Write every line of the following listing exactly as it reads.

START Dataset extract

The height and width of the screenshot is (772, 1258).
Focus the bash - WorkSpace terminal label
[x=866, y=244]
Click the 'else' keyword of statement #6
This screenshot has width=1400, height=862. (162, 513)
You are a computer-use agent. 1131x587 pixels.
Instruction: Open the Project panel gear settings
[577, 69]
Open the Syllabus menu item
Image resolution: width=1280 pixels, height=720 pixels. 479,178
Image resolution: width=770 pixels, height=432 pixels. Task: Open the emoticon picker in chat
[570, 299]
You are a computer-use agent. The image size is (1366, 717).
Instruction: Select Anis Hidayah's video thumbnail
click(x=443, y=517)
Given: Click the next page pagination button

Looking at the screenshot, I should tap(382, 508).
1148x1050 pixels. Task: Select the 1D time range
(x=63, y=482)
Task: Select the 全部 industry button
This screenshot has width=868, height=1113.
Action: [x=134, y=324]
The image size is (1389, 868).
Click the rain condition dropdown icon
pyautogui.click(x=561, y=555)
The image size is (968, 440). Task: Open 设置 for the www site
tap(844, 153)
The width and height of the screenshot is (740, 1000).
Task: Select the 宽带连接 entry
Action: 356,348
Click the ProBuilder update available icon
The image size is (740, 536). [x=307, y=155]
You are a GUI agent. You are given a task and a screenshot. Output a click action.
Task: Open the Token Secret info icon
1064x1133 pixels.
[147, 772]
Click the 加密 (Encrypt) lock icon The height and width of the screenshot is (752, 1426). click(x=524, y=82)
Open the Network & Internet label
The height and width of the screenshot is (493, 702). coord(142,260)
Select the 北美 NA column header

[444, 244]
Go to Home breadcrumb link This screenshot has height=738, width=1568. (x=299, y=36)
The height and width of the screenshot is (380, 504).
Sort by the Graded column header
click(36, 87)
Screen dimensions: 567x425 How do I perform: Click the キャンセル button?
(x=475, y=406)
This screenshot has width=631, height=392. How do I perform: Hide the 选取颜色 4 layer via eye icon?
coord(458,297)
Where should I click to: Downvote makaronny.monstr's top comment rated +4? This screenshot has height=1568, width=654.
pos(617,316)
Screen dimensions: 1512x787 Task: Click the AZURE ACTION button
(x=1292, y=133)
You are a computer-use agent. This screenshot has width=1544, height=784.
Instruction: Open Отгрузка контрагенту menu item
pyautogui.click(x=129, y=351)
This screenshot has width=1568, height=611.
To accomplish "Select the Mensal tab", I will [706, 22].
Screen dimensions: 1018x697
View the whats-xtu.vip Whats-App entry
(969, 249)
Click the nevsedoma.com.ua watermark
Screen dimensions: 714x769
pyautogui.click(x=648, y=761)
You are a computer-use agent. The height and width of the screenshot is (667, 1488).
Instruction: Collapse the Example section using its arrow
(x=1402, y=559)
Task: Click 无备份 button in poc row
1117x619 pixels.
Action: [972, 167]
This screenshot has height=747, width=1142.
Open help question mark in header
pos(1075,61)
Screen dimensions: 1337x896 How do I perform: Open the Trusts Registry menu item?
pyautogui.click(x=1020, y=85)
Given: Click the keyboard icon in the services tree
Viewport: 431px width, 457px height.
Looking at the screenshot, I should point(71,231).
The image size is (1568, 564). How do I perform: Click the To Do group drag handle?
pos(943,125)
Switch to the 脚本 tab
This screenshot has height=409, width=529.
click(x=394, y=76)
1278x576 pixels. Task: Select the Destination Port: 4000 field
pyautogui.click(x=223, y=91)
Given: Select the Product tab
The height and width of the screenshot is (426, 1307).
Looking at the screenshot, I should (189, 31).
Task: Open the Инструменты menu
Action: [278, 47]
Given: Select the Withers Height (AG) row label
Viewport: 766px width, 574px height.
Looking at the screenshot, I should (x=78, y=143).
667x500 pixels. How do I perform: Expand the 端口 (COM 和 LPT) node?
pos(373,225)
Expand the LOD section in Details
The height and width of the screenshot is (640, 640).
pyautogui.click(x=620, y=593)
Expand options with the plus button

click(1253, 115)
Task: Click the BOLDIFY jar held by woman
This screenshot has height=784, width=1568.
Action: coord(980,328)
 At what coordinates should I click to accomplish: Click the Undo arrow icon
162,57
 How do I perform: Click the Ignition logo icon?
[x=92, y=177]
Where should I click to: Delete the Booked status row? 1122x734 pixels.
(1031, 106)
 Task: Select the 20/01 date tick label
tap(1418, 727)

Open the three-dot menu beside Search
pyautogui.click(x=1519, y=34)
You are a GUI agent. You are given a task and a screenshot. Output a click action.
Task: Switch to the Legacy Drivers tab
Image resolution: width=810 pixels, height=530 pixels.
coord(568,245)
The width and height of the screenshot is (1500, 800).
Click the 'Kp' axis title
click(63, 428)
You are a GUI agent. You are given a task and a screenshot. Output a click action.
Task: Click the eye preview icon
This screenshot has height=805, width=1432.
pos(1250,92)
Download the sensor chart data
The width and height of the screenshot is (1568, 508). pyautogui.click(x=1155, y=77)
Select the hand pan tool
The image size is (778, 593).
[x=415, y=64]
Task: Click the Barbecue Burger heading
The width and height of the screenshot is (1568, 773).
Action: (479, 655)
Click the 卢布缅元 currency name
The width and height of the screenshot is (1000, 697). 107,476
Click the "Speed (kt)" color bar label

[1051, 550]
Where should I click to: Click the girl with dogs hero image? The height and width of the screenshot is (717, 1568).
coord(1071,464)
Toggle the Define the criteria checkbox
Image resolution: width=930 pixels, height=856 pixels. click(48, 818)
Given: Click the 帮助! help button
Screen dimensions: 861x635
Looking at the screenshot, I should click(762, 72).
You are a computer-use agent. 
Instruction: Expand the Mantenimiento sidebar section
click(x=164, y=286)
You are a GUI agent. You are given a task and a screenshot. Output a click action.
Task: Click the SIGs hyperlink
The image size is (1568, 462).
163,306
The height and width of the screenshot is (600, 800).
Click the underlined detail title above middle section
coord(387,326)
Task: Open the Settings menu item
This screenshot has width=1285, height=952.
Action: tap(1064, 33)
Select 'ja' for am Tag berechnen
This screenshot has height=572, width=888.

END Dataset extract

[Written response]:
The height and width of the screenshot is (772, 1258).
Focus the bash - WorkSpace terminal label
[x=866, y=244]
Click the 'else' keyword of statement #6
This screenshot has width=1400, height=862. (162, 513)
You are a computer-use agent. 1131x587 pixels.
Instruction: Open the Project panel gear settings
[577, 69]
Open the Syllabus menu item
Image resolution: width=1280 pixels, height=720 pixels. 479,178
Image resolution: width=770 pixels, height=432 pixels. Task: Open the emoticon picker in chat
[570, 299]
You are a computer-use agent. The image size is (1366, 717).
Instruction: Select Anis Hidayah's video thumbnail
click(x=443, y=517)
Given: Click the next page pagination button

Looking at the screenshot, I should tap(382, 508).
1148x1050 pixels. Task: Select the 1D time range
(x=63, y=482)
Task: Select the 全部 industry button
This screenshot has width=868, height=1113.
Action: [x=134, y=324]
The image size is (1389, 868).
Click the rain condition dropdown icon
pyautogui.click(x=561, y=555)
The image size is (968, 440). Task: Open 设置 for the www site
tap(844, 153)
The width and height of the screenshot is (740, 1000).
Task: Select the 宽带连接 entry
Action: 356,348
Click the ProBuilder update available icon
The image size is (740, 536). [x=307, y=155]
You are a GUI agent. You are given a task and a screenshot. Output a click action.
Task: Open the Token Secret info icon
1064x1133 pixels.
[147, 772]
Click the 加密 (Encrypt) lock icon The height and width of the screenshot is (752, 1426). click(x=524, y=82)
Open the Network & Internet label
The height and width of the screenshot is (493, 702). coord(142,260)
Select the 北美 NA column header

[444, 244]
Go to Home breadcrumb link This screenshot has height=738, width=1568. (x=299, y=36)
The height and width of the screenshot is (380, 504).
Sort by the Graded column header
click(36, 87)
Screen dimensions: 567x425 How do I perform: Click the キャンセル button?
(x=475, y=406)
This screenshot has width=631, height=392. How do I perform: Hide the 选取颜色 4 layer via eye icon?
coord(458,297)
Where should I click to: Downvote makaronny.monstr's top comment rated +4? This screenshot has height=1568, width=654.
pos(617,316)
Screen dimensions: 1512x787 Task: Click the AZURE ACTION button
(x=1292, y=133)
You are a computer-use agent. This screenshot has width=1544, height=784.
Instruction: Open Отгрузка контрагенту menu item
pyautogui.click(x=129, y=351)
This screenshot has width=1568, height=611.
To accomplish "Select the Mensal tab", I will [706, 22].
Screen dimensions: 1018x697
View the whats-xtu.vip Whats-App entry
(969, 249)
Click the nevsedoma.com.ua watermark
Screen dimensions: 714x769
pyautogui.click(x=648, y=761)
You are a computer-use agent. The height and width of the screenshot is (667, 1488).
Instruction: Collapse the Example section using its arrow
(x=1402, y=559)
Task: Click 无备份 button in poc row
1117x619 pixels.
Action: [972, 167]
This screenshot has height=747, width=1142.
Open help question mark in header
pos(1075,61)
Screen dimensions: 1337x896 How do I perform: Open the Trusts Registry menu item?
pyautogui.click(x=1020, y=85)
Given: Click the keyboard icon in the services tree
Viewport: 431px width, 457px height.
Looking at the screenshot, I should point(71,231).
The image size is (1568, 564). How do I perform: Click the To Do group drag handle?
pos(943,125)
Switch to the 脚本 tab
This screenshot has height=409, width=529.
click(x=394, y=76)
1278x576 pixels. Task: Select the Destination Port: 4000 field
pyautogui.click(x=223, y=91)
Given: Select the Product tab
The height and width of the screenshot is (426, 1307).
Looking at the screenshot, I should (189, 31).
Task: Open the Инструменты menu
Action: [278, 47]
Given: Select the Withers Height (AG) row label
Viewport: 766px width, 574px height.
Looking at the screenshot, I should (x=78, y=143).
667x500 pixels. How do I perform: Expand the 端口 (COM 和 LPT) node?
pos(373,225)
Expand the LOD section in Details
The height and width of the screenshot is (640, 640).
pyautogui.click(x=620, y=593)
Expand options with the plus button

click(1253, 115)
Task: Click the BOLDIFY jar held by woman
This screenshot has height=784, width=1568.
Action: coord(980,328)
 At what coordinates should I click to accomplish: Click the Undo arrow icon
162,57
 How do I perform: Click the Ignition logo icon?
[x=92, y=177]
Where should I click to: Delete the Booked status row? 1122x734 pixels.
(1031, 106)
 Task: Select the 20/01 date tick label
tap(1418, 727)

Open the three-dot menu beside Search
pyautogui.click(x=1519, y=34)
You are a GUI agent. You are given a task and a screenshot. Output a click action.
Task: Switch to the Legacy Drivers tab
Image resolution: width=810 pixels, height=530 pixels.
coord(568,245)
The width and height of the screenshot is (1500, 800).
Click the 'Kp' axis title
click(63, 428)
You are a GUI agent. You are given a task and a screenshot. Output a click action.
Task: Click the eye preview icon
This screenshot has height=805, width=1432.
pos(1250,92)
Download the sensor chart data
The width and height of the screenshot is (1568, 508). pyautogui.click(x=1155, y=77)
Select the hand pan tool
The image size is (778, 593).
[x=415, y=64]
Task: Click the Barbecue Burger heading
The width and height of the screenshot is (1568, 773).
Action: (479, 655)
Click the 卢布缅元 currency name
The width and height of the screenshot is (1000, 697). 107,476
Click the "Speed (kt)" color bar label

[1051, 550]
Where should I click to: Click the girl with dogs hero image? The height and width of the screenshot is (717, 1568).
coord(1071,464)
Toggle the Define the criteria checkbox
Image resolution: width=930 pixels, height=856 pixels. click(48, 818)
Given: Click the 帮助! help button
Screen dimensions: 861x635
Looking at the screenshot, I should click(762, 72).
You are a computer-use agent. 
Instruction: Expand the Mantenimiento sidebar section
click(x=164, y=286)
You are a GUI agent. You are given a task and a screenshot. Output a click action.
Task: Click the SIGs hyperlink
The image size is (1568, 462).
163,306
The height and width of the screenshot is (600, 800).
Click the underlined detail title above middle section
coord(387,326)
Task: Open the Settings menu item
This screenshot has width=1285, height=952.
Action: tap(1064, 33)
Select 'ja' for am Tag berechnen
This screenshot has height=572, width=888.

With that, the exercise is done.